In 2006, the American Society of Clinical Oncology published recommendations that oncologists discuss fertility preservation with cancer patients. A recent survey, funded by the Oncofertility Consortium’s pilot grant program, investigated pediatric oncologists’ attitudes about fertility preservation and their patterns referring young people for fertility consultations. The results of this study are now available in the Journal of Assisted Reproduction and Genetics.
The article, “Results from the survey for preservation of adolescent reproduction (SPARE) study: gender disparity in delivery of fertility preservation message to adolescents with cancer,” determined that disparities exist between the opinions of oncologists and their behaviors. While most of the responding oncologists agreed that fertility is a significant survivorship issue for them and their patients, less than half of the respondents refer 50% or more of their patients for fertility preservation consultations.

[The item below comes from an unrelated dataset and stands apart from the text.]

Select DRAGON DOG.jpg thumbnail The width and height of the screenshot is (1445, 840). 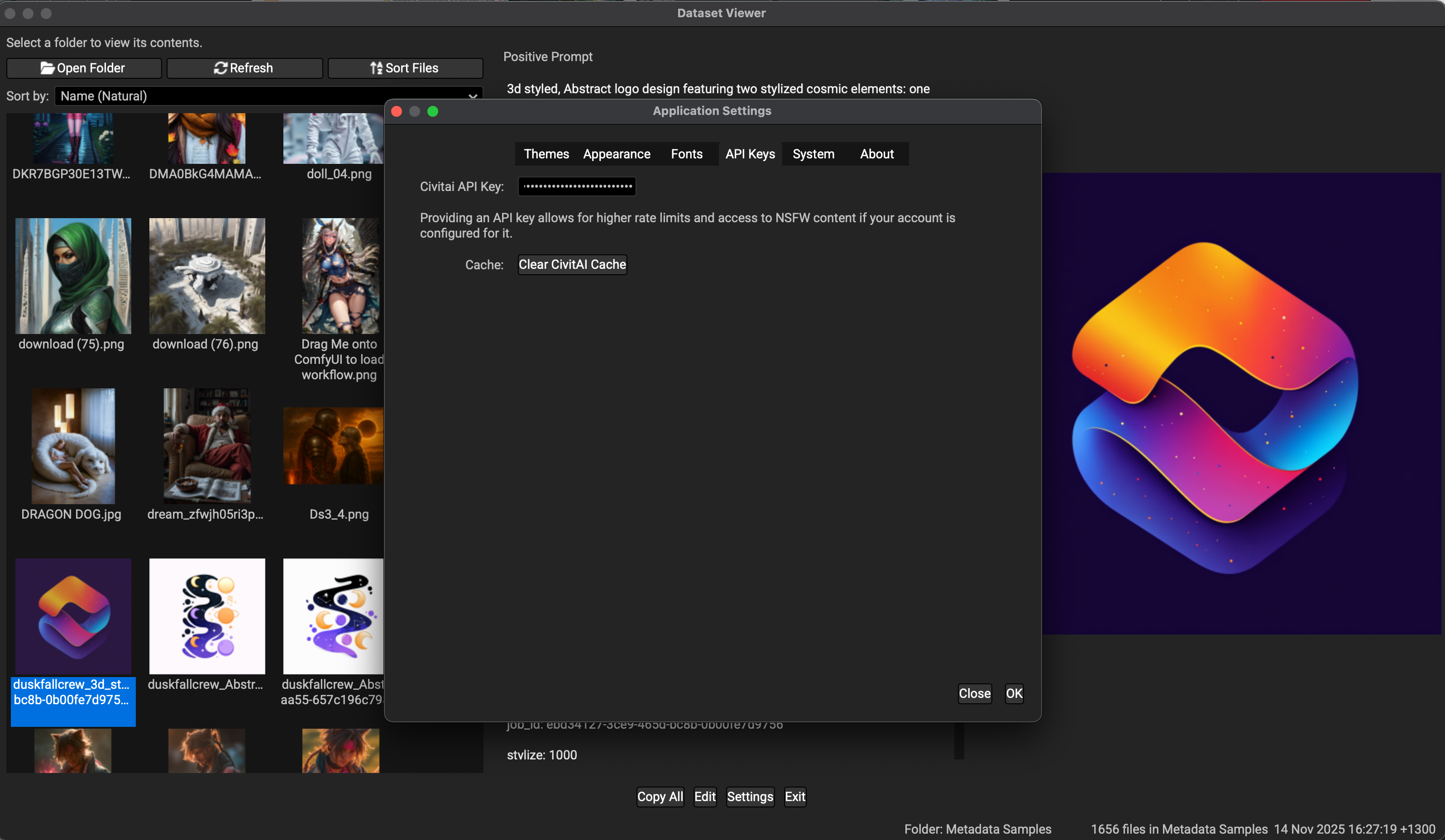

There are also significant differences in referral patterns for male and female patients. While 46% of the pediatric oncologists regularly refer male patients for fertility consultation, only 12% do the same for female patients. The authors, Tobias Köhler, Laxmi Kondapalli, Amul Shah, Sarah Chan, Teresa Woodruff, and Robert Brannigan, speculate that one barrier preventing oncologists from referring patients to fertility specialists are gaps in their own fertility preservation knowledge.
As discussed previously on this blog, some of the other important barriers to fertility preservation care include time to treatment and the costs of fertility preservation. Since 93% of the respondents were pediatric oncologists, they must also deal with issues regarding underage minors who cannot legally consent to medical treatments. Instead parents must make decisions that may contradict the child’s later wishes. One final issue raised by the authors is that many medical centers do not allow girls under age 18 to undergo many assisted reproductive technologies, such as embryo cryopreservation, due to ethical issues. Together, these barriers highlight the need to develop alternative oncofertility techniques.